Le PLR compte en effet plusieurs représentants au sein du comité de l'initiative Stop au blackout. Ce parti estime essentiel de garantir la sécurité d'approvisionnement en électricité à long terme. «La Suisse ne peut pas se permettre un blackout», juge Andri Silberschmidt (PLR/ZH).

Damien Cottier (PLR/NE) estime lui que la Stratégie énergétique 2050 a échoué. Le développement de la digitalisation et de l'IA augmente les besoins en électricité. On parle de 90 TWh à la fin du siècle. Le contre-projet permet d'ouvrir le débat et d'être pragmatique, selon le Neuchâtelois.

Dans l'air du temps

Les énergies renouvelables et le nucléaire ne se contredisent pas, mais se complètent selon la droite.
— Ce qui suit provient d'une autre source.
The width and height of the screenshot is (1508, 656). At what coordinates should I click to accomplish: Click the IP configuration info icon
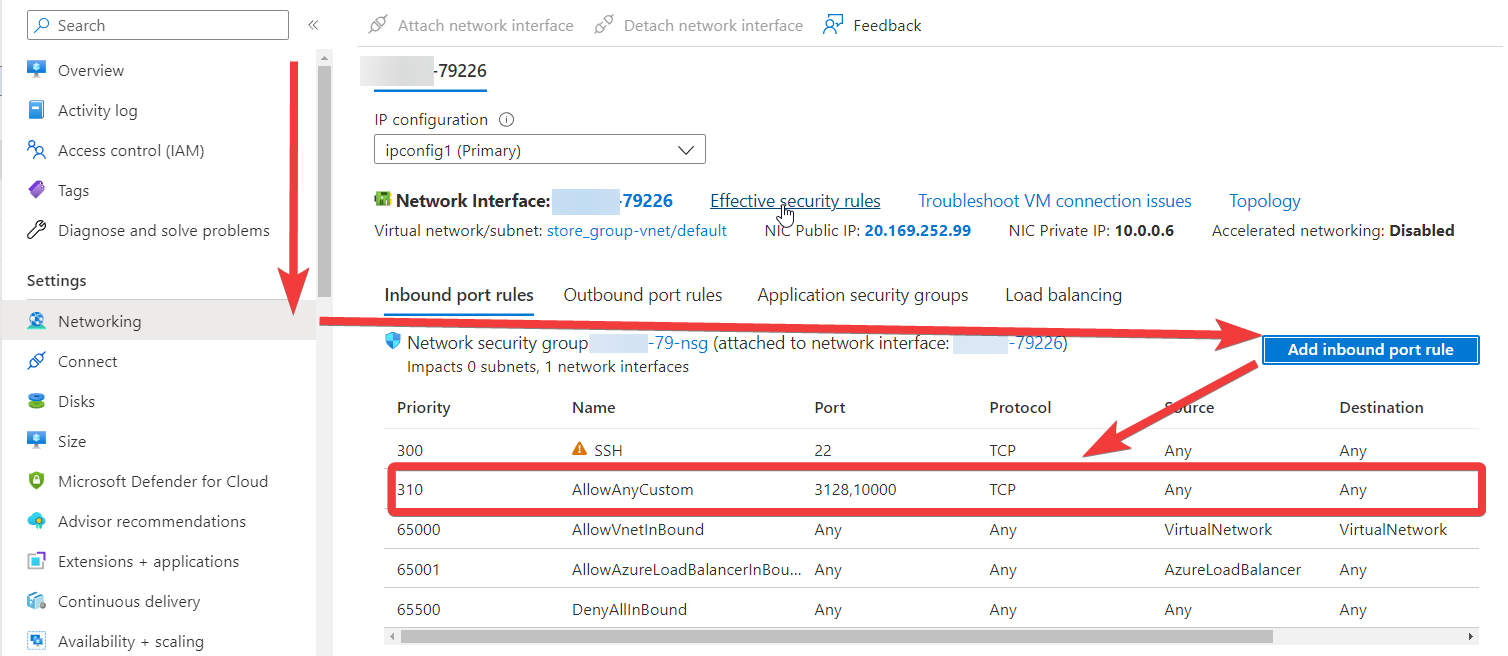click(x=506, y=120)
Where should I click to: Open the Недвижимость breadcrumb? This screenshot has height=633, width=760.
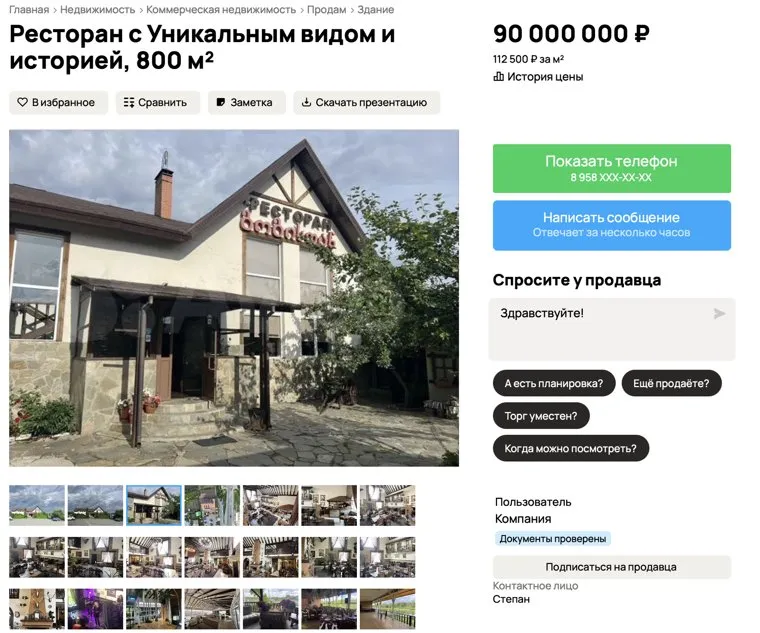(97, 10)
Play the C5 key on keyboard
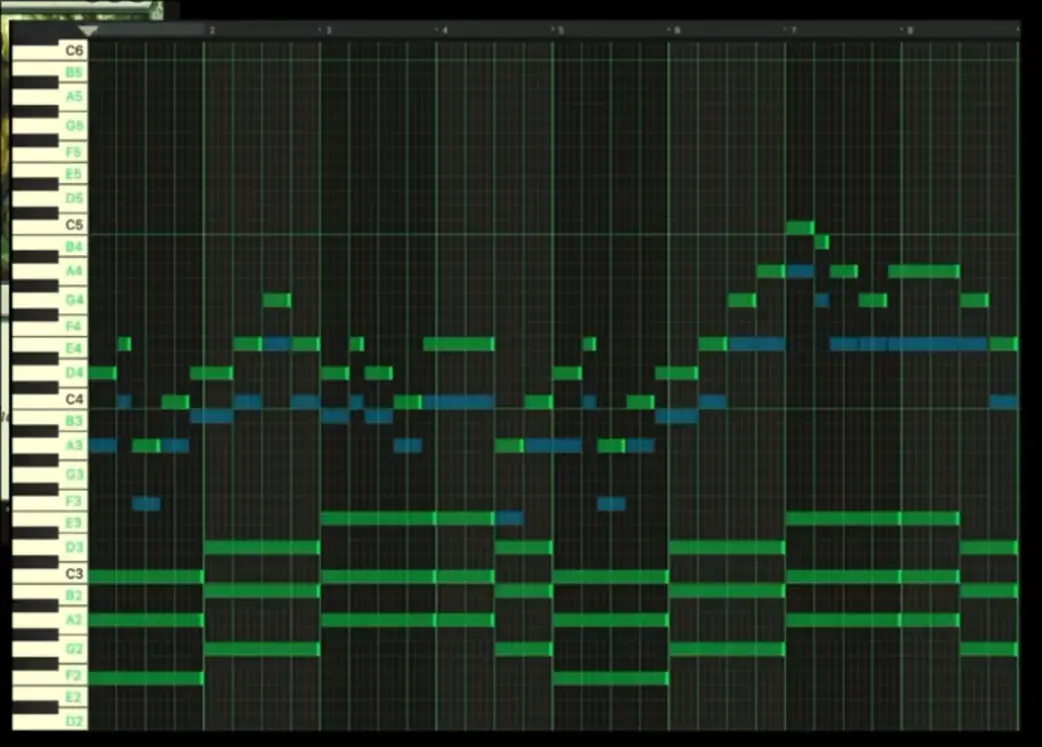The width and height of the screenshot is (1042, 747). click(x=50, y=224)
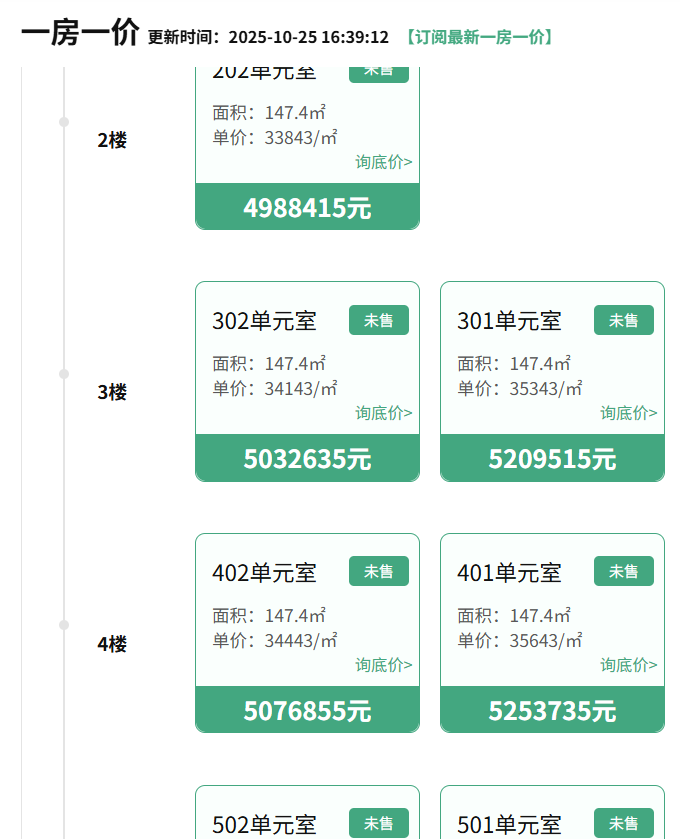This screenshot has width=680, height=839.
Task: Click the 未售 badge on 502单元室
Action: (378, 823)
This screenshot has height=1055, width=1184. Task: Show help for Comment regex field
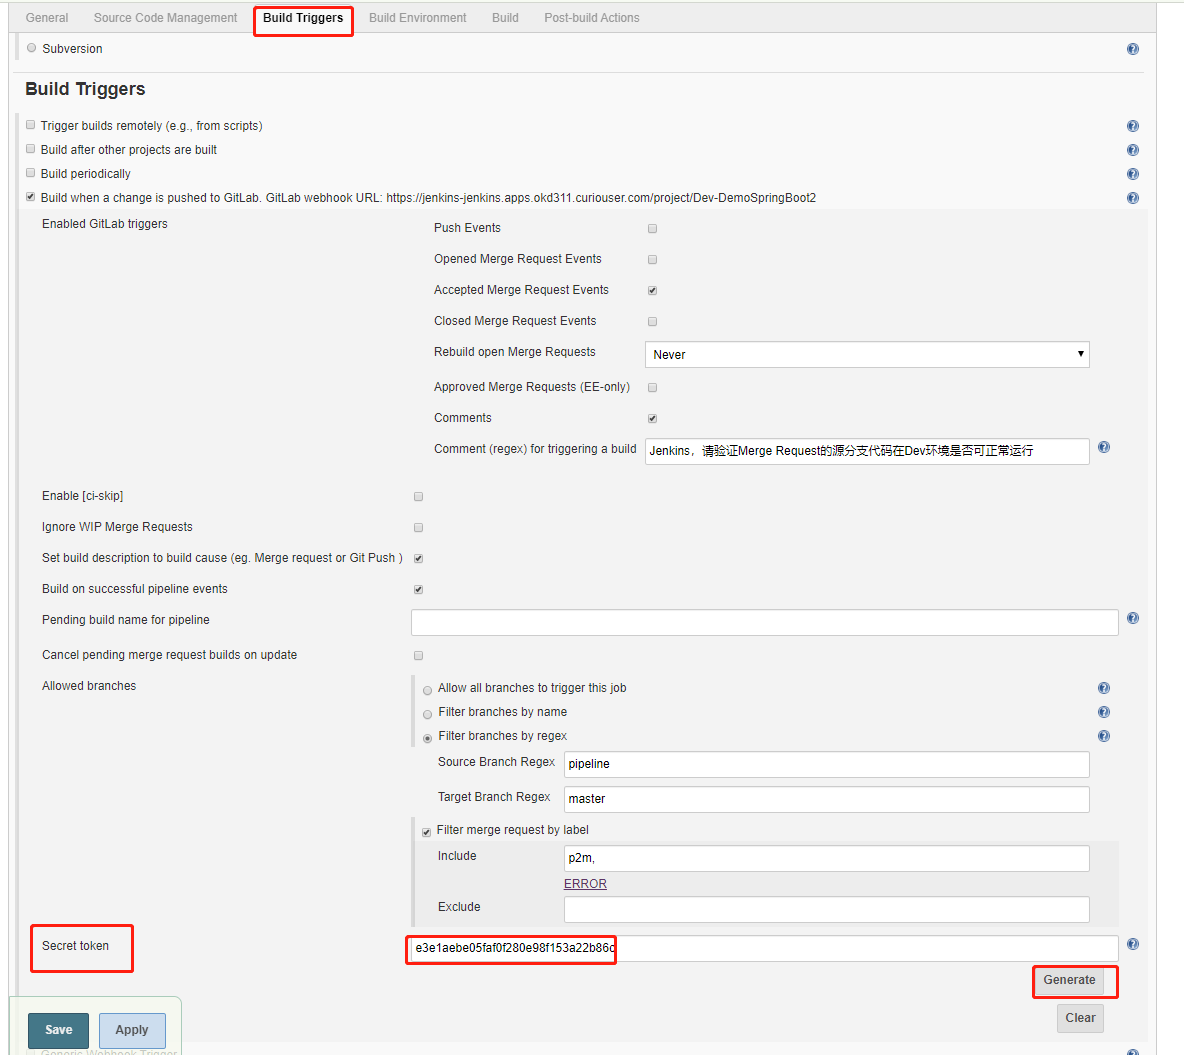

Et il ne faut pas se priver d'une technologie en plein essor. Pour Nicolas Kolly (UDC/FR), le nucléaire est une énergie sûre qui provoque «0,0 décès par TWh produit, même en tenant compte des accidents de Tchernobyl et de Fukushima».

Sidney Kamerzin (Centre/VS) a rappelé la fermeture des deux réacteurs de Beznau (AG) à l'horizon 2033 puis de ceux de Leibstadt (AG) et Gösgen (SO) vers 2060, ainsi que l'objectif de la neutralité carbone en 2050. Le moment venu, on analysera tous les aspects financiers, sécuritaires et de traitement des déchets.

«Notre pays vit à 30% du nucléaire. Ce qu'il nous faut c'est plus d'électricité en hiver, a rappelé le conseiller fédéral Albert Rösti. Or des projets hydrauliques ou éoliens sont bloqués. Les renouvelables avancent moins vite que prévu. D'où la nécessité de se laisser ouverte l'option du nucléaire. Le ministre de l'Energie estime en outre faux de dire que le nucléaire freinerait l'extension des renouvelables.

Agir maintenant

La gauche a au contraire rappelé qu'une nouvelle centrale ne verra pas le jour avant 2050. «Il faut développer maintenant des solutions pour les 30 ans à venir», selon Delphine Klopfenstein Broggini (Vert-e-s/GE).

Les solutions existent qu'il s'agisse du solaire, de l'éolien, de l'hydraulique, du stockage ou de l'efficacité énergétique, a martelé Emmanuel Amoos (PS/VS). «Ce sont nos propres ressources qui n'appartiennent à aucun autocrate».

Sans parler du risque des déchets radioactifs qui n'est toujours pas réglé, ont souligné plusieurs élus roses-verts. Leur proposition de non entrée en matière a été refusée par 111 voix contre 88.

La sortie du nucléaire avait été initiée sous l'impulsion de l'ancienne conseillère fédérale PDC Doris Leuthard à la suite de la catastrophe de Fukushima en 2011. En 2017, le peuple avait accepté à plus de 58% la Stratégie énergétique 2050 qui reposait sur l'interdiction de construire de nouvelles centrales tout en maintenant celles en activité.